I’ve been reading up on many philosophies lately, and they have come together to create a general system of though for me, which I believe can be best illustrated by the five points down below. Keep in mind that this is just an extremely rough outline of my current thoughts and is subject to drastic change. I’m by no means asking anyone to treat this as a dogma, as it is not one for myself either. Think of this as the pre-alpha of my current philosophy: it still needs plenty of refinement, tweaking, and construction, which is where you come in. If you have any opinions, I’d like to hear them, so please feel free to comment them below in a constructive and respectful manner, and explain your reasoning for such.

  • Utilitarianism: This is the core basis for my philosophy, and it combines well with the final element, Humanism. Everything in society must serve a purpose (including society itself). If it does not serve a purpose, it is worthless. The purpose it serves must further the interests of humanity as a whole. Morality serves the purpose of encouraging or discouraging certain behaviors in an effort to control people for a specific goal. Take repression of homosexuality, as seen in many moral codes, for instance: In the tribalist structure in which these rules were codified (i.e. the “Old Testament” as written by the Israelites), homosexuality was seen as bad as it had a certain portion of the population to abstain from mating, limiting the total population (and thus power) of the tribe. However, now that most societies have comfortable levels of population - or at least enough people to where the 5% or so who are gay no longer significantly impact the actual growth rate of society - the population benefit of repressing them is outweighed by the happiness created by allowing them to form relationships in accordance with their sexuality. Nations, likewise, are a fairly recent invention (with the earliest examples of what we would consider to be “nations” or “nationalism” dating back to the classical age at best, and not really gaining steam until the 1700s, although its parent concept of tribalism dates back to the early social primates if not back even more) and serve the purpose of a unit of organization. However, this system is inherently divisive, and thus can also further divide humans into their own camps, limiting the potential of humanity through discouraging cooperation. All systems must serve the purpose of tangibly improving the quality of life of human beings and the sustainability and advancement of humanity as a whole. Once better systems of achieving these goals become available, they should be swapped to. Just as steam power eventually made sail ships obsolete, so will certain systems obsolete their older predecessors. Likewise, society must serve the interests of the people for it to be worthwhile. If a social element no longer serves the people, it must be done away with.

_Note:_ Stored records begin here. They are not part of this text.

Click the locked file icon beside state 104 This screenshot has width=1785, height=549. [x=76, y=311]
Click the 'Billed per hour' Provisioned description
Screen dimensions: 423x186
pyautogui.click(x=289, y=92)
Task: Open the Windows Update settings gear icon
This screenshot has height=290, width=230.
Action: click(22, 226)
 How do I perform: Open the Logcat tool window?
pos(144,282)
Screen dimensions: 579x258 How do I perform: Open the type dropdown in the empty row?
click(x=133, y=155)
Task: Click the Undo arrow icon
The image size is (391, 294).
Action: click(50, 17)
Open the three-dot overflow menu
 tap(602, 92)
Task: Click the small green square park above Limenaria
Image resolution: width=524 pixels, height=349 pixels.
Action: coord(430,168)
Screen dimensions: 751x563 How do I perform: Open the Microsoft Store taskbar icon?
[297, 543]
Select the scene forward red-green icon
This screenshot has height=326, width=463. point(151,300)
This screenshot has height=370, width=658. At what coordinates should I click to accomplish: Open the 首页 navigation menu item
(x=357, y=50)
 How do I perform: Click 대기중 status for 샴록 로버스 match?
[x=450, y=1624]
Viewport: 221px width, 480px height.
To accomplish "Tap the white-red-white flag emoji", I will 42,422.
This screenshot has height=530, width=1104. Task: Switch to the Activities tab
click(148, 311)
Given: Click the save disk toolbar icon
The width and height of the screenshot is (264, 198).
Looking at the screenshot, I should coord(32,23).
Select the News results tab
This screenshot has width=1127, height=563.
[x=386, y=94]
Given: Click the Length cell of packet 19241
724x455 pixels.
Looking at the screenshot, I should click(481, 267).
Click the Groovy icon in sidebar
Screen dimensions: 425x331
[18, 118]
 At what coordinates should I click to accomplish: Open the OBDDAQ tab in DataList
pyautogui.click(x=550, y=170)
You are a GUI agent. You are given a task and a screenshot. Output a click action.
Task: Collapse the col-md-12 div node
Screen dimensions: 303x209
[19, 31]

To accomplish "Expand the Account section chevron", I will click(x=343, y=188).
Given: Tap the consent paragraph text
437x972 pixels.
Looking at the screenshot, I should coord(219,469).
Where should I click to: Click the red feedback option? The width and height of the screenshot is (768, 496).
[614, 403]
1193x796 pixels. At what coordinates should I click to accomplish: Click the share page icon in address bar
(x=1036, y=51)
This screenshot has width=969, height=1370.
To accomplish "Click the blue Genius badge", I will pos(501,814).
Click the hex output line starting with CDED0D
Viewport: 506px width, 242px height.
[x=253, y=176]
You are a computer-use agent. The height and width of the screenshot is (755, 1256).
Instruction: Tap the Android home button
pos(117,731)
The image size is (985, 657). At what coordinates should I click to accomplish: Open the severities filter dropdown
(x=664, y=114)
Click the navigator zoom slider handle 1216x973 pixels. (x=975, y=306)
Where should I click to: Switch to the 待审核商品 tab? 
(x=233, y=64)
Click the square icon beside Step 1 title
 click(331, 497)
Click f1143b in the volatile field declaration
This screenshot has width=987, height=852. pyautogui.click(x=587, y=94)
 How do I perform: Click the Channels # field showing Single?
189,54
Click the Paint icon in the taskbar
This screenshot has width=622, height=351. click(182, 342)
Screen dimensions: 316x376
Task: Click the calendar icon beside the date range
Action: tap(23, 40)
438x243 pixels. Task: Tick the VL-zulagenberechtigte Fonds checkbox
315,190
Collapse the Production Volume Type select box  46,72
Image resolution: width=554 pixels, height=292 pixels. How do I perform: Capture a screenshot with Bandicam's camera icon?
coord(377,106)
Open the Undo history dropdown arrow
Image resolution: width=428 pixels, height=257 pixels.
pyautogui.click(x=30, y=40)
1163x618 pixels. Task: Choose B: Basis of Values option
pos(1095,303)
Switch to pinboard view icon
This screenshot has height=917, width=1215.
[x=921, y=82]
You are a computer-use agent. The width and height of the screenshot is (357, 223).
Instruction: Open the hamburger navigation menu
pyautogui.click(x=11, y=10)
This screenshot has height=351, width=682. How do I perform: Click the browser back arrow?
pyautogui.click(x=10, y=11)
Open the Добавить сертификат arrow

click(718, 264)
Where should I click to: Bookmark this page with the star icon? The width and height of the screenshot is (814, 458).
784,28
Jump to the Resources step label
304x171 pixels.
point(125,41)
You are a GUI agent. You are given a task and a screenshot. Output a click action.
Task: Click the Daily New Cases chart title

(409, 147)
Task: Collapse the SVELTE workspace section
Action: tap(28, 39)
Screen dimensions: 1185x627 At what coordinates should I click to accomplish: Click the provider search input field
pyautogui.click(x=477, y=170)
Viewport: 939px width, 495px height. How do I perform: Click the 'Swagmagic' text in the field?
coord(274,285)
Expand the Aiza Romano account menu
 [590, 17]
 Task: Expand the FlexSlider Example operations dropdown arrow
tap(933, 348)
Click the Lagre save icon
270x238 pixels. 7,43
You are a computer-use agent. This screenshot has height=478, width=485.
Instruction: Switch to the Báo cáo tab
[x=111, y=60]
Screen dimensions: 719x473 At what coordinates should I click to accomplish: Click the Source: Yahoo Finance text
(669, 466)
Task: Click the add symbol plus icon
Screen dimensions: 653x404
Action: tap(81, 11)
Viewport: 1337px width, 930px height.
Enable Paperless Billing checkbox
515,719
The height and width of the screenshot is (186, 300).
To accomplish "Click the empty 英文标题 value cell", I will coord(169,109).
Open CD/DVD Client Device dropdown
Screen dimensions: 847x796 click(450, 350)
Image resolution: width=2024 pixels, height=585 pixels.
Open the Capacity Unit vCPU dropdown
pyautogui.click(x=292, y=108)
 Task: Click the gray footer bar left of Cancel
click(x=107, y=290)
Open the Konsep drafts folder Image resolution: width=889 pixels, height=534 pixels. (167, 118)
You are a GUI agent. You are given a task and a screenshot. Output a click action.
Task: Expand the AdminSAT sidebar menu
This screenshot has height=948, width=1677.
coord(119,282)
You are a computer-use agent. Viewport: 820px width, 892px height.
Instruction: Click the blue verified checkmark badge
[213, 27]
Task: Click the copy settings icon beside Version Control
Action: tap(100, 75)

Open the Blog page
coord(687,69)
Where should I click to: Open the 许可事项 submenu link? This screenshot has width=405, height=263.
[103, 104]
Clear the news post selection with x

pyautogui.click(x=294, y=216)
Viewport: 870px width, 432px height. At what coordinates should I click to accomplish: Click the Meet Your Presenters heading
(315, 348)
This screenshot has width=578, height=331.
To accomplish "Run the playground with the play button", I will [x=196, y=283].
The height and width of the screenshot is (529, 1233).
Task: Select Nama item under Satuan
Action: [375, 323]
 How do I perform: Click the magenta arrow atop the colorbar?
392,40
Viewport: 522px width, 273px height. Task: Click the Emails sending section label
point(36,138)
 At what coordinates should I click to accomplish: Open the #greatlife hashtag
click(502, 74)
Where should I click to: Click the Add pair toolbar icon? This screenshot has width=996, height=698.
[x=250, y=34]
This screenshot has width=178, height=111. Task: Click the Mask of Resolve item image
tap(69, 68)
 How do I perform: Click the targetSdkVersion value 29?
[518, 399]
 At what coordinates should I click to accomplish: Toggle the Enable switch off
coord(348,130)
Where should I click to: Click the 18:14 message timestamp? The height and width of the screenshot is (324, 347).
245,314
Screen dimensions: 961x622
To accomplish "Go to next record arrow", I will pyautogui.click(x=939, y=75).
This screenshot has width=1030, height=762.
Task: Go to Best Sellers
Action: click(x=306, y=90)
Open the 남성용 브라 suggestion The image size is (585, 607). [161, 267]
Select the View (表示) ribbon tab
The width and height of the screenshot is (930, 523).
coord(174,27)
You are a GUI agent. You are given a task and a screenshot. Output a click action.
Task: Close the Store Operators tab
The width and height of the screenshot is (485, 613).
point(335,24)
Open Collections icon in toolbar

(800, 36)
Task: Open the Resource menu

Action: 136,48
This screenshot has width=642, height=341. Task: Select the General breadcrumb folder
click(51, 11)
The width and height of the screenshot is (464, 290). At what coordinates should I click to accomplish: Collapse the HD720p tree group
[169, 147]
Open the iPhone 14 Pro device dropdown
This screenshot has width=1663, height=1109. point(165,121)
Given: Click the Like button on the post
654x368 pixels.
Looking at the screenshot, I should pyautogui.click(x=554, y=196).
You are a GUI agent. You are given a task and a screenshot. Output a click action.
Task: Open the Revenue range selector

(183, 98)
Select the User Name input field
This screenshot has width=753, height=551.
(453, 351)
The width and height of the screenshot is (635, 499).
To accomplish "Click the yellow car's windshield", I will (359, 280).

  • Liberty/Liberalism: Not in an economic sense of liberalism so much as in the general idea of human rights and individual freedoms. By enabling individuals to live how they see fit (provided this doesn’t harm or hinder others too much), people are able to achieve happier and more fruitful lives. Likewise, the existence, recognition, and enforcement of human rights act as a safeguard against the abuse of authority which can lead to tyranny, corruption, etc. This segment of my philosophy is pretty much ripped straight from John Stuart Mill, so if you want to learn more about it, just read his stuff

  • Socialism/Democracy: Along the same lines as the previous point, the individual is the key to society. Humans generally tend to act in their own interest, and will act accordingly. Thus, collectively-led governments (democracy) and workplaces (market socialism) are vital to the goal of a better humanity. By allowing individuals to decide what course society takes, with the majority opinion being chosen, society is more likely to take a course which benefits the most people (this is taken straight from utilitarians such as Bentham). Likewise, the same is true in democratic market socialism, whereby the economy is regulated by democratic vote with democratic economic institutions (cooperatives) competing for consumers. The consumers are able to chose the best product, creating the best result. These cooperatives are democratically organized, unlike corporations, and thus the fruits that result from the collective labor output are distributed more evenly than in a corporation without the inefficiency or room for corruption that a centralized state-run socialist model creates. Through democracy in all aspects of society (albeit with restraints to ensure that the rights of the individual are upheld) society benefits the majority rather than a small elite.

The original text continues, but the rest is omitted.